About this exercise: Show the lines below that contain the string "bois".

● ● ● ●

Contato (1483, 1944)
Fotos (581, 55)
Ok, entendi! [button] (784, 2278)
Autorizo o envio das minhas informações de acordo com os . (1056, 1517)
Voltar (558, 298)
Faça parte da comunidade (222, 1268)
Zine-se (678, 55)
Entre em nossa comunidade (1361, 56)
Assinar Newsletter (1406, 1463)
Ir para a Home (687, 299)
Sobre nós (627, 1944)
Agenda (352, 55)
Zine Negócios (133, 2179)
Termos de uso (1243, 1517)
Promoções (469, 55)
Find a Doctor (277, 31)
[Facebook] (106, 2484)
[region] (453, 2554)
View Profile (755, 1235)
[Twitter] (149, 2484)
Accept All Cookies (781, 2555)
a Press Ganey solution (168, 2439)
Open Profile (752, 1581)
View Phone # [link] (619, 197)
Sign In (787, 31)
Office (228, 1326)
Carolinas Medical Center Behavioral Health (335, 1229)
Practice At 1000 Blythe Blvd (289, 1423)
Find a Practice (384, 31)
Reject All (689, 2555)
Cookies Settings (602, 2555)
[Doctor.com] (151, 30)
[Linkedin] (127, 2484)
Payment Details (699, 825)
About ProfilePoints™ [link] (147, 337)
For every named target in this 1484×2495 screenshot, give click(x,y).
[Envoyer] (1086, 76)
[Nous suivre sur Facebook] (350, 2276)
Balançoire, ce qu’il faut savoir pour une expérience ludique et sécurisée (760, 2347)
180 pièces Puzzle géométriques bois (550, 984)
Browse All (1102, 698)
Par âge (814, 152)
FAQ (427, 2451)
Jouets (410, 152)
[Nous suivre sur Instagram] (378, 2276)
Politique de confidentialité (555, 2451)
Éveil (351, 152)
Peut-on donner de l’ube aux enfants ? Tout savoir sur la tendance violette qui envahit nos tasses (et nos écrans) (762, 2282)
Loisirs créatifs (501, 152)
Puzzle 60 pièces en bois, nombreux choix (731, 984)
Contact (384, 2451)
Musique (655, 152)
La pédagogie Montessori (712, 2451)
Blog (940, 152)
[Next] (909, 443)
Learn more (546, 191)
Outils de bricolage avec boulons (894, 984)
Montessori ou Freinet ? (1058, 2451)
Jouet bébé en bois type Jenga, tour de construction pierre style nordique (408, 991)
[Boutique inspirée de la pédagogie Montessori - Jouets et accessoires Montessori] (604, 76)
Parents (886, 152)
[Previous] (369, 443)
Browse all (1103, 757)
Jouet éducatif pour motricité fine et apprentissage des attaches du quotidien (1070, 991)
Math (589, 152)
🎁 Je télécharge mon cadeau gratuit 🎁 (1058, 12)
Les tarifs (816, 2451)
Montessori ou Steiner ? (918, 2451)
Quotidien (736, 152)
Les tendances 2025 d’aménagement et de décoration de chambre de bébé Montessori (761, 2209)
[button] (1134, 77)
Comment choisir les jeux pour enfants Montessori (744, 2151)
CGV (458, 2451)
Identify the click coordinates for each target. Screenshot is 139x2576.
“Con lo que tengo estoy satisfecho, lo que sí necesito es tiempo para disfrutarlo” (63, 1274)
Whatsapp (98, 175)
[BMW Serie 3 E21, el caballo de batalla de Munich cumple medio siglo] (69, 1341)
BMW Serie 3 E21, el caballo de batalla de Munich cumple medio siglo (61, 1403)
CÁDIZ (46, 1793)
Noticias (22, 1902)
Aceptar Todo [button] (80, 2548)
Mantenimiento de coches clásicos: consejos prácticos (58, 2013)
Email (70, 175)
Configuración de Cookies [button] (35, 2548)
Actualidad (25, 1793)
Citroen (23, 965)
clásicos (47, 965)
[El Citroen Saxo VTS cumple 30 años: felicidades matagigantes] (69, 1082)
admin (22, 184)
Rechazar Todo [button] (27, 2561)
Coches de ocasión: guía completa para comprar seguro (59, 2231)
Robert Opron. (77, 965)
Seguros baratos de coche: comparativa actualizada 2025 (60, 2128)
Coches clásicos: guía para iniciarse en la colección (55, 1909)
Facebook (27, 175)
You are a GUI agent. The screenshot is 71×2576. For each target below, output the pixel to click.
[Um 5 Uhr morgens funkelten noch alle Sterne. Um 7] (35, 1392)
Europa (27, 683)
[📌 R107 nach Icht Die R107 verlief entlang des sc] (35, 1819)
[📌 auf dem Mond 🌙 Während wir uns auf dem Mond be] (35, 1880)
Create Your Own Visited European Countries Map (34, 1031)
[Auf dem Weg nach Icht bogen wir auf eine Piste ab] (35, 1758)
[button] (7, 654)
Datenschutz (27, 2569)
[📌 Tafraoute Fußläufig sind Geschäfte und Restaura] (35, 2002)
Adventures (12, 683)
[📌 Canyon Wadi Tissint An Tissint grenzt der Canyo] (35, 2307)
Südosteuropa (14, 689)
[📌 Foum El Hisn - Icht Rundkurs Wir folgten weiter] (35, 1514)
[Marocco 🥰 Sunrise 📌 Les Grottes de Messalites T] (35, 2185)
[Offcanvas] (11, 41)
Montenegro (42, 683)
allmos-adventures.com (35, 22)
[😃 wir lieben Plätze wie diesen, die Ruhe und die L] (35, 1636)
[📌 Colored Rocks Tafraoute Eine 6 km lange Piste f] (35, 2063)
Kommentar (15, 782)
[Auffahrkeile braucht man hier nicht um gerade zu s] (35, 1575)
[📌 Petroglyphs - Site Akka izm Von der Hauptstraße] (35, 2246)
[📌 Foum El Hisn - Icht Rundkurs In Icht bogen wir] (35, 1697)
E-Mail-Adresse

● ● ● ●

Finished task:
180 pièces Puzzle géométriques bois (550, 984)
Puzzle 60 pièces en bois, nombreux choix (731, 984)
Jouet bébé en bois type Jenga, tour de construction pierre style nordique (408, 991)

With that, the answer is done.